I felt like a little gerbil drinking water from that thing gerbils drink from, but I succeeded in my mission and got dismissed at 2 p.m.

I lost 10 pounds, I hardly slept because I still couldn’t figure out how to breathe, and every time I stood up my heart pounded like crazy.

Every time I went to the bathroom I shut off the light so I wouldn’t have to see my reflection; I was so swollen I looked like a cross between a grumpy toad and Vito Corleone.

I couldn’t move my lips at all, so my mom only understood 40 percent of what I said!

The first time I showered was horrific; I combed through my matted hair and screamed when I tugged on a giant tangled chunk and it came off in my hand.

I felt like I had been in a car accident because my entire body hurt.

My face was so numb I couldn’t even do my own nasal spray, because I had no idea where the hell my nostrils were.

This time both my mom and I cry-laughed?

Every time I woke up in the middle of the night and looked at my phone to see that only 45 minutes had passed since I was last awake, I whimpered.

(I couldn’t really cry because my face could not move.) Because I couldn’t sleep, the days felt impossibly long.

I felt like a toddler because I had to nap every day at 3 p.m.

I even looked like a toddler, thanks to my cherubic swollen face and my braces.

About four weeks after surgery I got into an Uber and the first thing the driver said was: “How was school today?” .

One day during those first couple weeks, I was syringing a thick soup when the catheter tip came unattached and the soup exploded out of the end of the syringe, coating my glasses and my whole face in ginger turmeric chicken soup.

I started laughing, but then the laughing hurt my face, which felt like it was concrete cracking.

How long was I going to be like this?.

I started crossing off the days to stay sane, marking the various checkpoints along the way but also keeping track of how long I can go without having a meltdown.

A week after surgery, I could syringe thicker shakes with ice cream and peanut butter and watery mashed potatoes.

We saw the musical Six, because it has a run time of only 80 minutes with no intermission, meaning I could make it through without needing to eat anything. .

My surgeon said the first two weeks would be the worst, and he was right.

My congestion cleared up and I could breathe through my nose so well it was painful.

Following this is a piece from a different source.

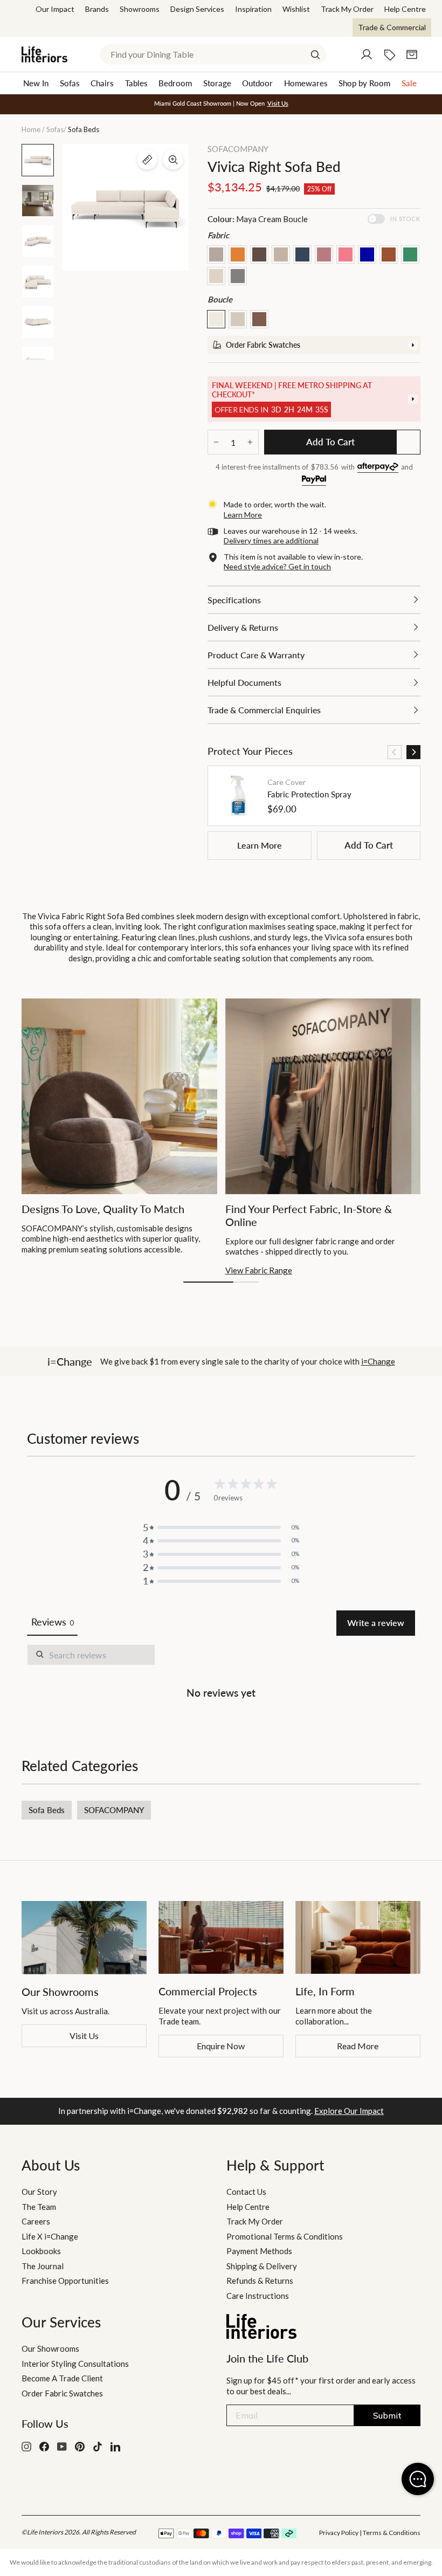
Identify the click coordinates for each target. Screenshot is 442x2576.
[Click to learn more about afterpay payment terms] (377, 468)
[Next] (413, 752)
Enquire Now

Is this what it feels like to breathe.

After two weeks, I could at least drink out of a cup, which meant I was done with the damn syringes.

I still couldn’t figure out how to close my mouth by using my actual jaw muscles (I had to use my hand to push my chin back into my neck to force my lower jaw into place) but I could at least go on walks with my smoothies and avoid the weird stares that came when I sat on a park bench and drank out of a big syringe.

My surgeon said I could start trying to use a spoon but I felt like I was nowhere near opening wide enough for that.

Surely I’d be able to open wide enough in four days’ time.

At my third appointment, about three and a half weeks out, my surgeon said I could move to a semi-solid diet, like soft bread, potatoes, oatmeal, small pasta, if I was able to open wide enough for it.

You looked like you were ready to go to bed last time.”.

I get the splint removed in five days (eight weeks post-surgery) and as far as I’m concerned that is when my life will begin again. 

It was the most exciting thing to happen to me in weeks

I took five weeks of medical leave and needed every minute of it, but I’m not used to being so unproductive

It’s been hard to get back into my work, and hard to focus on anything for long enough to make progress on it

But I felt like if I could finish this jaw blog, I could probably remember how to do my job. 

The hardest part about this long recovery period is that all of my friends have had the audacity to continue living their lives and traveling and having a good time

I looked at my profile in the mirror last week and I have a chin, which is very cool

I was tired all day long and feeling really stuck

Summarized by 365NEWSX ROBOTS

RECENT NEWS

SUBSCRIBE

Get monthly updates and free resources.